## Requirement 1
According to the classification task documentation, which of the two extraction types tends to take more time?
## Requirement 2
Write the next part of the classification task documentation, starting after its final sentence.
** Begin Selection **
Executing A Classification Task

How to configure a classification task

Using Blindata agent, users execute data classifications tasks by configuring data classification default settings within the system page of the data catalog. These settings are customizable during launch, as elaborated in the subsequent paragraphs.

The resultant assignments are displayed in the corresponding assignment table located in the “Classification” panel, under both Physical Entities and Physical Fields.

On the system’s detailed page, users have the capability to set default configurations for job execution.

Classification task settings

By navigating to the classification tab within the selected system page and clicking on it, users can specify the essential settings for job execution. The necessary configuration fields include:

  • Connection: This initial connection determines the source for extracting samples.
  • Tables Query: The query for the tabular extraction of samples.
  • Columns Query: The query for extracting columns in case the tabular extraction yields insufficient samples.
  • Samples: The required threshold of samples, beyond which columnar extraction is not initiated.
  • Dictionary Connection: The connection for extracting dictionaries, which may differ from the connection for sample extraction.
  • Dictionaries Scopes: Tags utilized for selecting dictionaries.
  • Rules Scopes: Tags employed for selecting rules.
  • Output Connection: The connection to Blindata where the obtained results will be uploaded.

Tip

It is crucial to acknowledge that the quantity of samples can significantly impact extraction execution times. Specifically, columnar extraction tends to require more time compared to tabular extraction.

Classification task settings modal

Blindata comes pre-equipped with sample extraction queries as examples. The default configuration will be presented before job execution, providing the option to modify it as needed before initiating the launch.

Classification task settings detail

After defining all the specified fields, the “Classification” panel within the system will showcase the settings created. Users will have the option to either modify or entirely cancel these configurations as needed.

How to launch a classification task

Once the default settings have been set, within the tables and fields of the system, under the “Classification” tab, a play button will be displayed next to the panel’s title.

Classification task launch button

Clicking this button opens a form where users can review the defined settings or proceed with the execution.

Classification task launch modal

By clicking the arrow depicted in the figure, the window will display the current settings, providing the option to modify them specifically for the upcoming run (without affecting permanent configurations).

Upon initiating the job, results will promptly appear in the table below, as illustrated in the figure.
** End Selection **
** Begin Given data **
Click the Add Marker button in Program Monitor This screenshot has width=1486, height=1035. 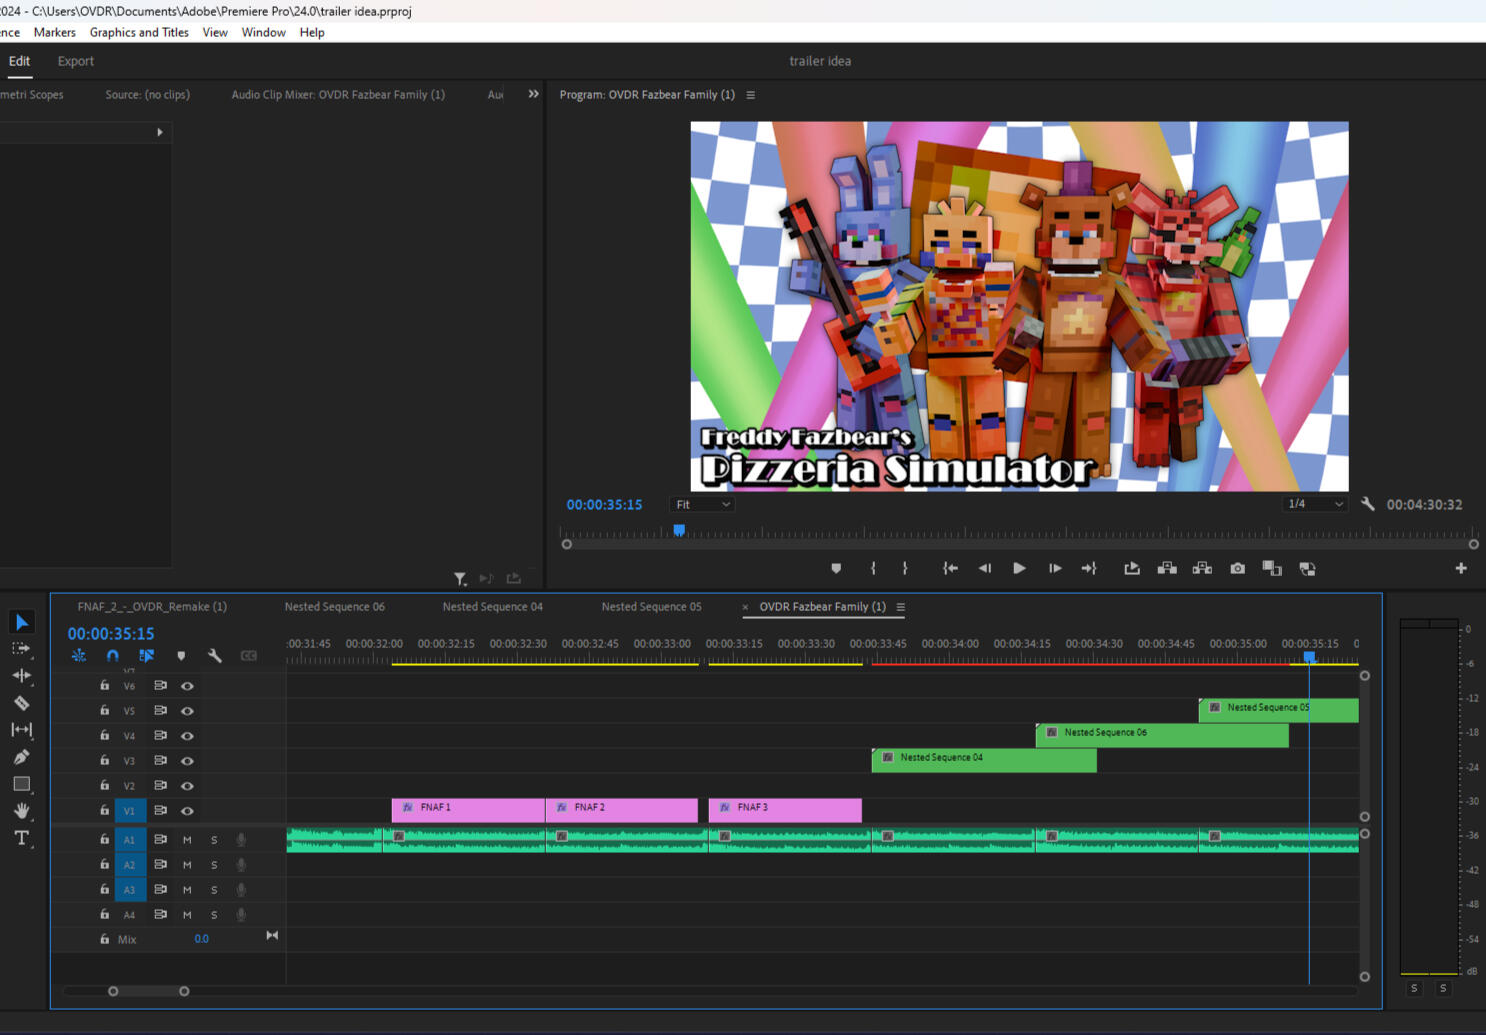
** End Given data **
## Result 1
Columnar extraction tends to take more time than tabular extraction.

## Result 2
Classification task launch modal result

In the assignment panel, users can scrutinize detailed information regarding the number of rows created, discarded, or updated during the execution. Upon completion, the job automatically updates the table, presenting the results in the “Assignments” table of the pertinent physical entity, as depicted in the figure.

Classification task launch assignment panel

How to configure and schedule a massive classification scan

To configure a massive scan you need to provide the job configuration manually. To create a classification job manually, navigate to Settings → Agents → Schedules and then click on the FAB button to launch the job definition modal.

There are two options to select the tables and fields to scan:

  • using sql queries: this is the suggested option for performance and flexibility
  • using blindata data catalog api

In the next paragraphs you can find two example of such configurations.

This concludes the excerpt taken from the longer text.